┌────────

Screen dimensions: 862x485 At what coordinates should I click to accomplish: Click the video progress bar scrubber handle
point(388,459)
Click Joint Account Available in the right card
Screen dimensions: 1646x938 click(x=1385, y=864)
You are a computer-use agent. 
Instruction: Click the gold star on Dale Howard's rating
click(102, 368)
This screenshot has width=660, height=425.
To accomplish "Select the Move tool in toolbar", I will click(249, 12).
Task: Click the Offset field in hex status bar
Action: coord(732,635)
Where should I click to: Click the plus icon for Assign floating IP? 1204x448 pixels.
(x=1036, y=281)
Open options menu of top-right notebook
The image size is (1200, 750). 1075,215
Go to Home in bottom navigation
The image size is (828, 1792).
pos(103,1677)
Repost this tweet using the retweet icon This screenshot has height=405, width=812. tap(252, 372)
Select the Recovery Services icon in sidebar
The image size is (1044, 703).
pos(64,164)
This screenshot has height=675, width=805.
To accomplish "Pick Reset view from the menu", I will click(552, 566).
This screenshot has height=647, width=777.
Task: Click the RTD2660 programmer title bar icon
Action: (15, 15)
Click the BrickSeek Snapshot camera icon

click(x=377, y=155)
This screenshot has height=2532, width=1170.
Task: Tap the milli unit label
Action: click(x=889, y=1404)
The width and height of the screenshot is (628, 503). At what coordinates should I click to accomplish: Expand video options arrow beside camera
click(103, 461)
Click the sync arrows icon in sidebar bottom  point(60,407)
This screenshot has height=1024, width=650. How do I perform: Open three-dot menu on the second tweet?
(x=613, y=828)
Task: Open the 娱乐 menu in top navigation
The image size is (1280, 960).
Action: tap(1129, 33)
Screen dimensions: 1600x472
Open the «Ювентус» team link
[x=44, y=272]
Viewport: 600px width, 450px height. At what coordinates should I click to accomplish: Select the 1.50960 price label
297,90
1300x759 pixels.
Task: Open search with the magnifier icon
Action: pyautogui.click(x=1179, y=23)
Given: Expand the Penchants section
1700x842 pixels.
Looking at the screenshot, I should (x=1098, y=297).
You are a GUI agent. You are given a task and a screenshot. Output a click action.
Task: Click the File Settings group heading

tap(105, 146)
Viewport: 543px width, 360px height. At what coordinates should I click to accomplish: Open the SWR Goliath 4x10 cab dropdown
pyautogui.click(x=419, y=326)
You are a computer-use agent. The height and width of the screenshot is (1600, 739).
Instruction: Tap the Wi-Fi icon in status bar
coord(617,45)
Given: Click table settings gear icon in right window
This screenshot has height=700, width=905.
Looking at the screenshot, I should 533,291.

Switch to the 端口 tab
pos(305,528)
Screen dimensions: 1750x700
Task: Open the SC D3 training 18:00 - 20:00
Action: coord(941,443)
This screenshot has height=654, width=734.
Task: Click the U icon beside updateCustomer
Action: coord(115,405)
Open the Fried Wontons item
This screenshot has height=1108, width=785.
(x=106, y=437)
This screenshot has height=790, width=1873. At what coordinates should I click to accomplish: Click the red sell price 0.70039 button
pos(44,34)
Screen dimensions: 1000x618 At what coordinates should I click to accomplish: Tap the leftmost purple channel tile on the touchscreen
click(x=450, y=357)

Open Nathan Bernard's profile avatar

└────────

» Activity: Transcribe the data above in full, exactly as it appears.

» Result:
Screen dimensions: 862x485 At what coordinates should I click to accomplish: Click the video progress bar scrubber handle
point(388,459)
Click Joint Account Available in the right card
Screen dimensions: 1646x938 click(x=1385, y=864)
You are a computer-use agent. 
Instruction: Click the gold star on Dale Howard's rating
click(102, 368)
This screenshot has width=660, height=425.
To accomplish "Select the Move tool in toolbar", I will click(249, 12).
Task: Click the Offset field in hex status bar
Action: coord(732,635)
Where should I click to: Click the plus icon for Assign floating IP? 1204x448 pixels.
(x=1036, y=281)
Open options menu of top-right notebook
The image size is (1200, 750). 1075,215
Go to Home in bottom navigation
The image size is (828, 1792).
pos(103,1677)
Repost this tweet using the retweet icon This screenshot has height=405, width=812. tap(252, 372)
Select the Recovery Services icon in sidebar
The image size is (1044, 703).
pos(64,164)
This screenshot has height=675, width=805.
To accomplish "Pick Reset view from the menu", I will click(552, 566).
This screenshot has height=647, width=777.
Task: Click the RTD2660 programmer title bar icon
Action: (15, 15)
Click the BrickSeek Snapshot camera icon

click(x=377, y=155)
This screenshot has height=2532, width=1170.
Task: Tap the milli unit label
Action: click(x=889, y=1404)
The width and height of the screenshot is (628, 503). At what coordinates should I click to accomplish: Expand video options arrow beside camera
click(103, 461)
Click the sync arrows icon in sidebar bottom  point(60,407)
This screenshot has height=1024, width=650. How do I perform: Open three-dot menu on the second tweet?
(x=613, y=828)
Task: Open the 娱乐 menu in top navigation
The image size is (1280, 960).
Action: tap(1129, 33)
Screen dimensions: 1600x472
Open the «Ювентус» team link
[x=44, y=272]
Viewport: 600px width, 450px height. At what coordinates should I click to accomplish: Select the 1.50960 price label
297,90
1300x759 pixels.
Task: Open search with the magnifier icon
Action: pyautogui.click(x=1179, y=23)
Given: Expand the Penchants section
1700x842 pixels.
Looking at the screenshot, I should (x=1098, y=297).
You are a GUI agent. You are given a task and a screenshot. Output a click action.
Task: Click the File Settings group heading

tap(105, 146)
Viewport: 543px width, 360px height. At what coordinates should I click to accomplish: Open the SWR Goliath 4x10 cab dropdown
pyautogui.click(x=419, y=326)
You are a computer-use agent. The height and width of the screenshot is (1600, 739).
Instruction: Tap the Wi-Fi icon in status bar
coord(617,45)
Given: Click table settings gear icon in right window
This screenshot has height=700, width=905.
Looking at the screenshot, I should 533,291.

Switch to the 端口 tab
pos(305,528)
Screen dimensions: 1750x700
Task: Open the SC D3 training 18:00 - 20:00
Action: coord(941,443)
This screenshot has height=654, width=734.
Task: Click the U icon beside updateCustomer
Action: coord(115,405)
Open the Fried Wontons item
This screenshot has height=1108, width=785.
(x=106, y=437)
This screenshot has height=790, width=1873. At what coordinates should I click to accomplish: Click the red sell price 0.70039 button
pos(44,34)
Screen dimensions: 1000x618 At what coordinates should I click to accomplish: Tap the leftmost purple channel tile on the touchscreen
click(x=450, y=357)

Open Nathan Bernard's profile avatar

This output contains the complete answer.